● Dataset items

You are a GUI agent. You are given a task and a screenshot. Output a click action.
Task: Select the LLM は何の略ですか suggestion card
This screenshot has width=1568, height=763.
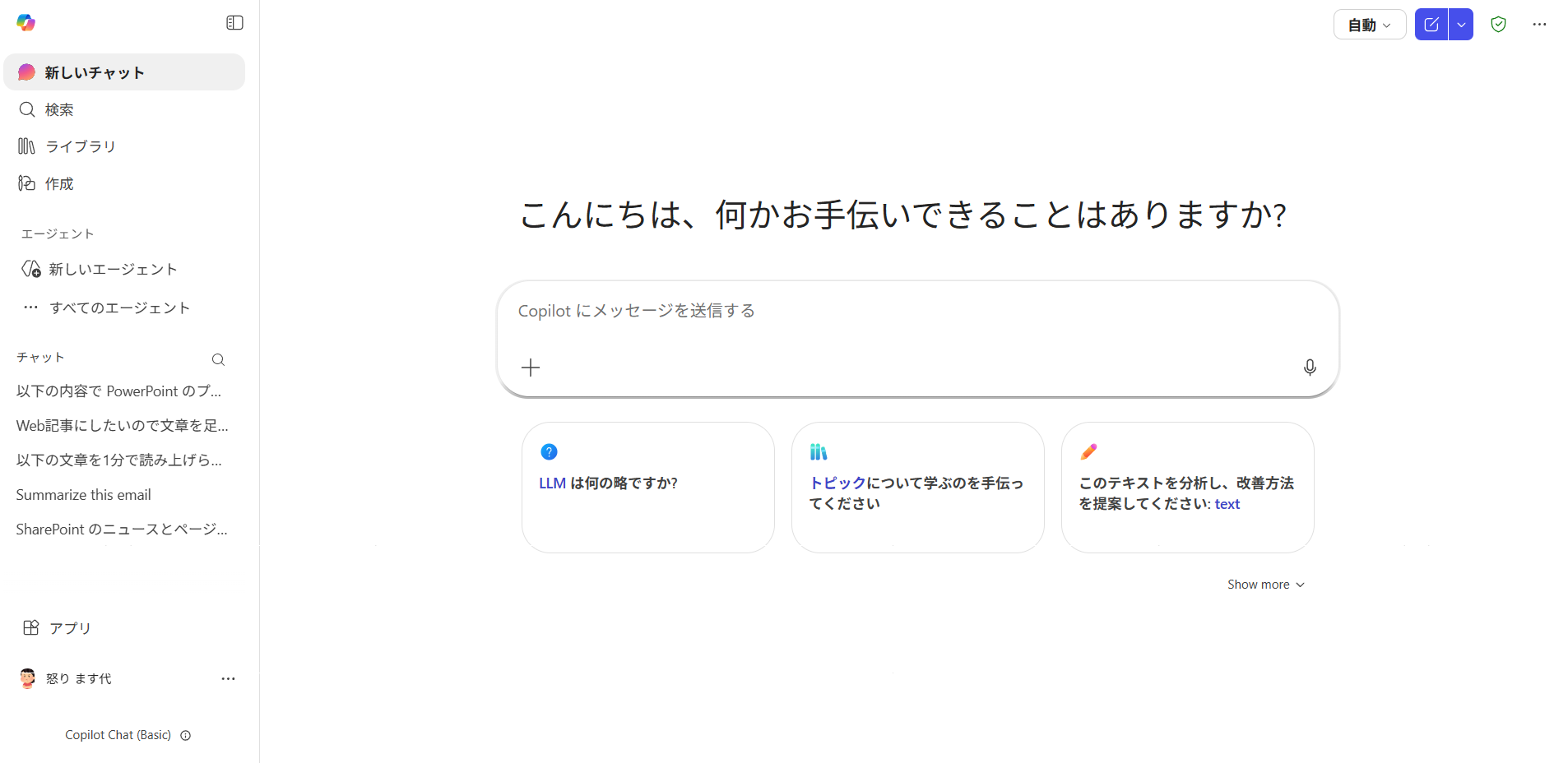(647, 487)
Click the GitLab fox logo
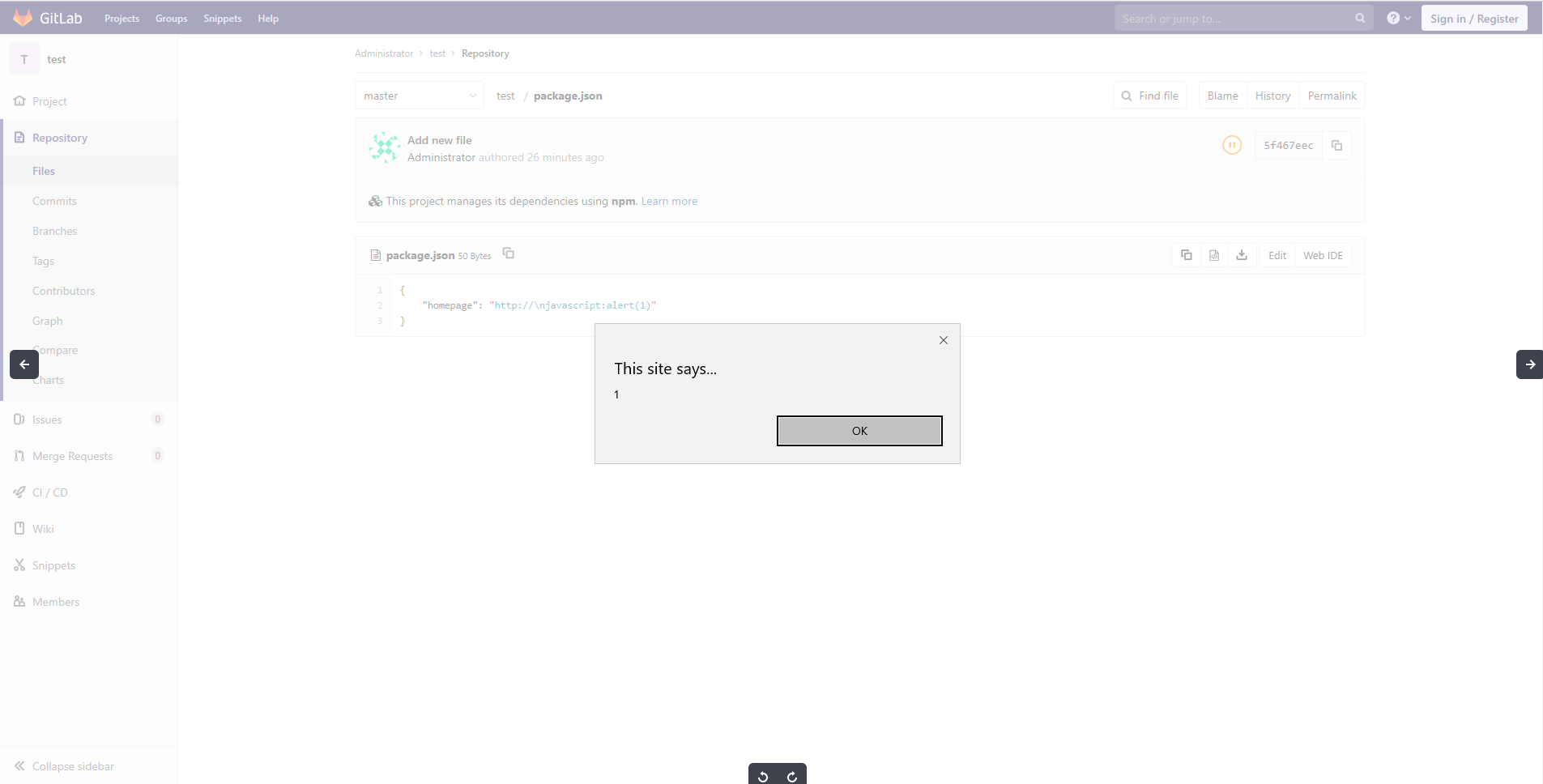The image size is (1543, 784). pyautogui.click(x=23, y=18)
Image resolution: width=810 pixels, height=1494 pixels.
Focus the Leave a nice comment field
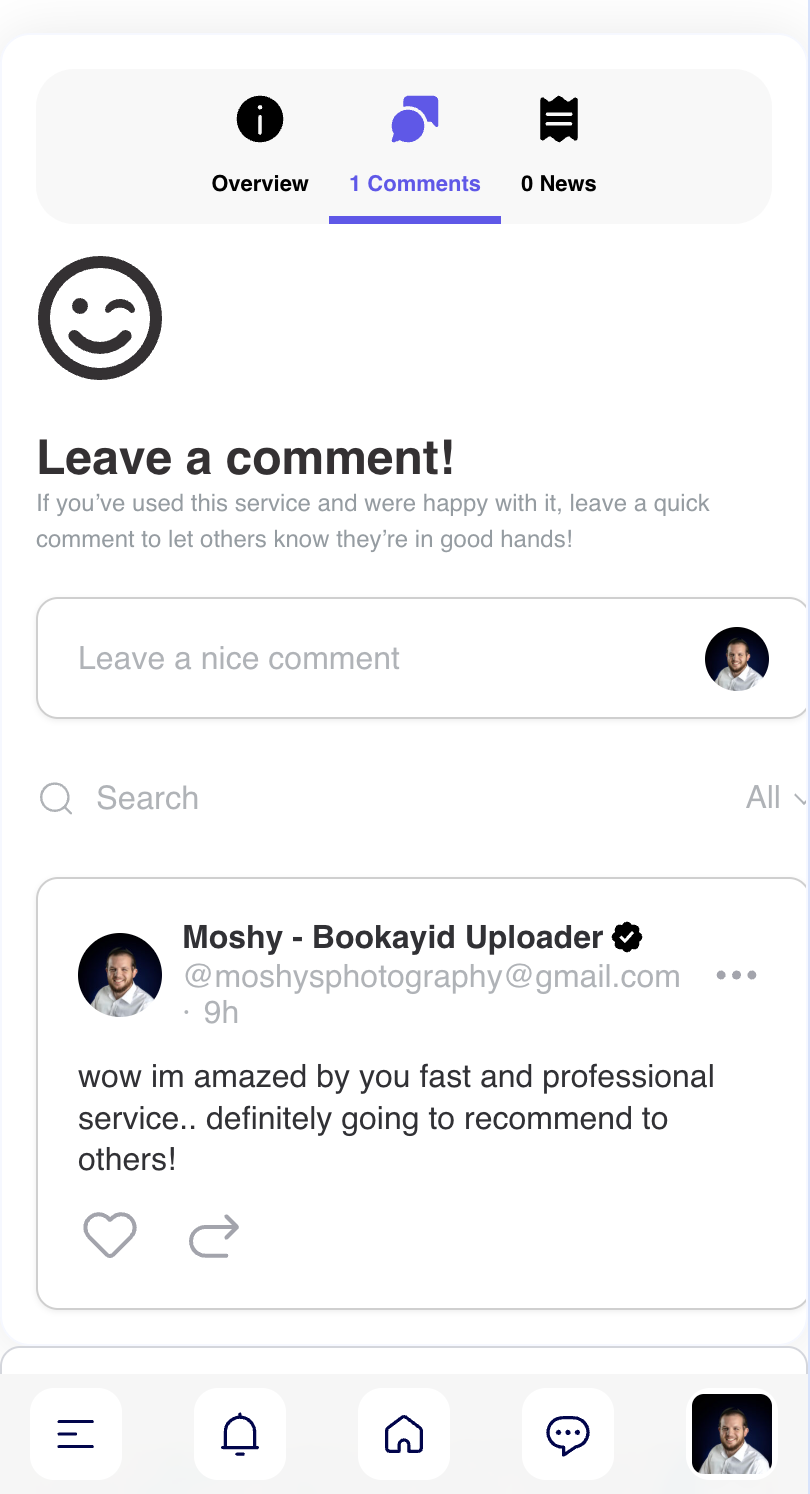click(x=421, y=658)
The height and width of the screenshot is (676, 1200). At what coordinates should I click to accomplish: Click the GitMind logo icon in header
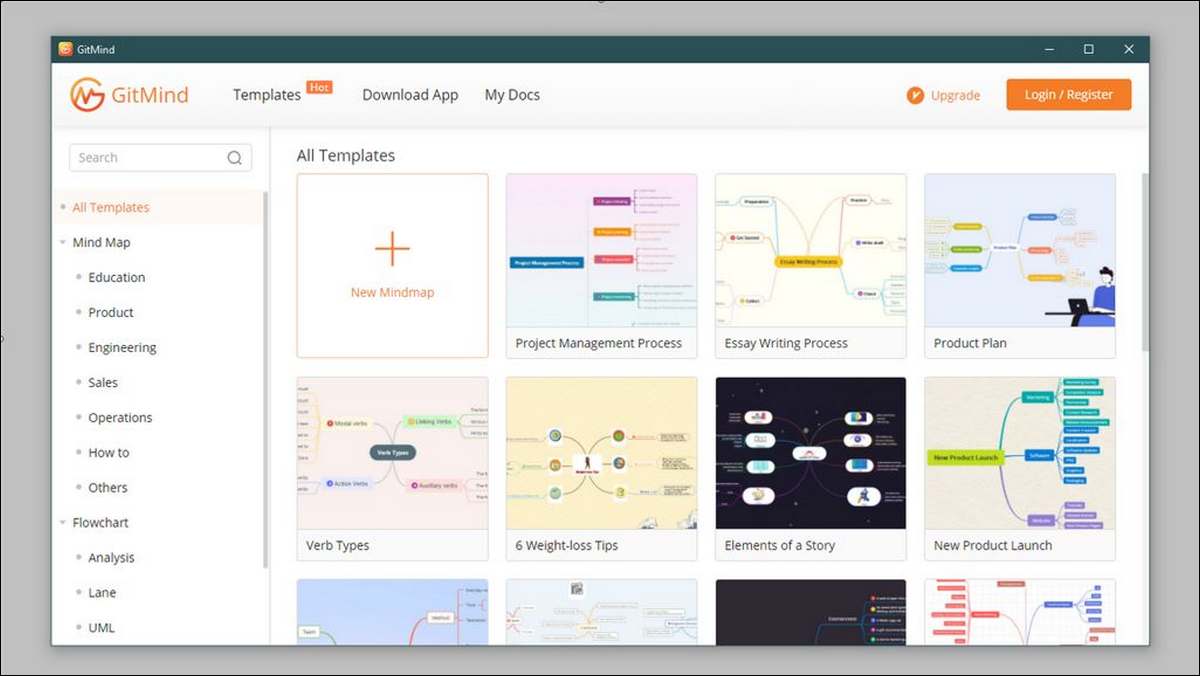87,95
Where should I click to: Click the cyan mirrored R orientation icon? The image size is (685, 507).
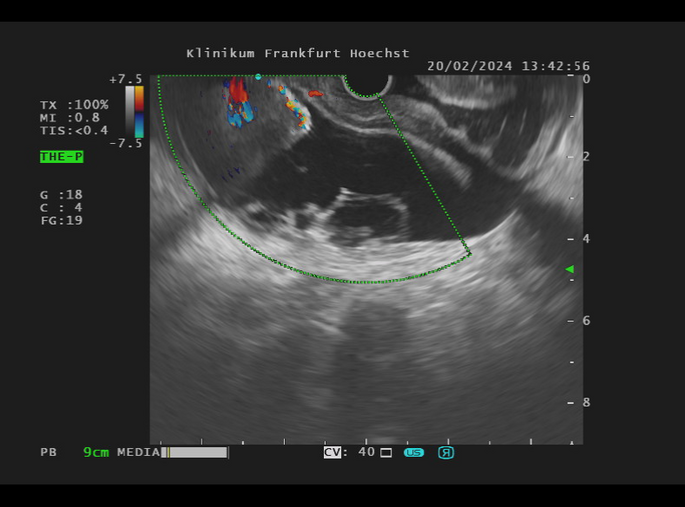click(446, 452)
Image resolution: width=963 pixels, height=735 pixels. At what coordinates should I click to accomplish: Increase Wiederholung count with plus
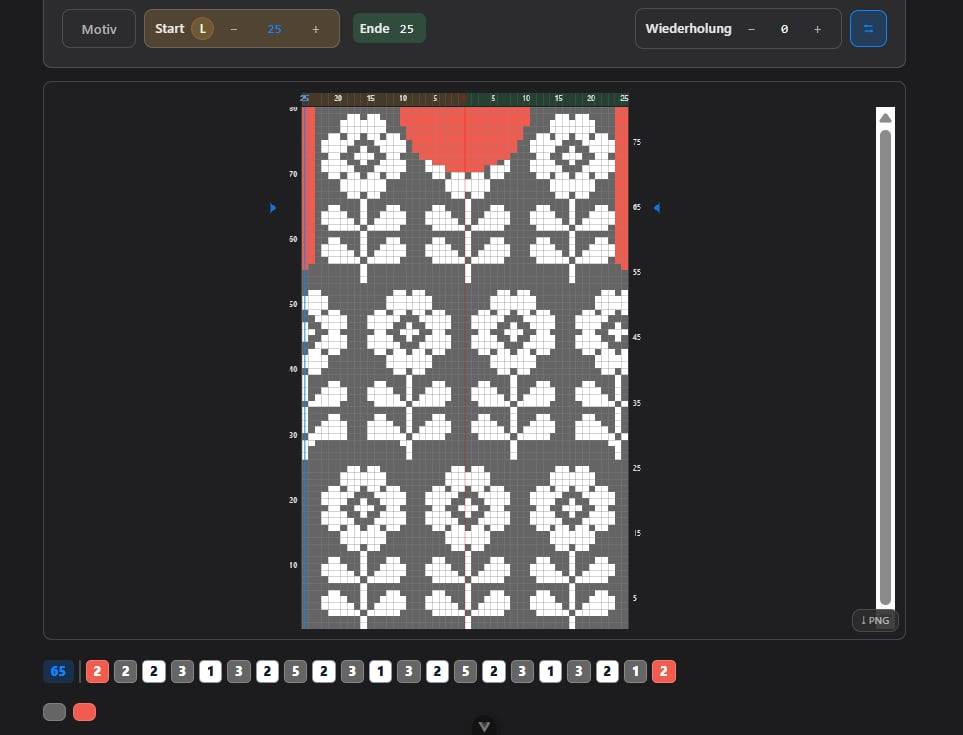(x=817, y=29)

● Exercise description
Exclude all pictures and reproduce exactly the lines from the one containing "Image resolution: width=963" through the final line of the entries above.

● Exercise output
Image resolution: width=963 pixels, height=735 pixels. At what coordinates should I click to accomplish: Increase Wiederholung count with plus
(x=817, y=29)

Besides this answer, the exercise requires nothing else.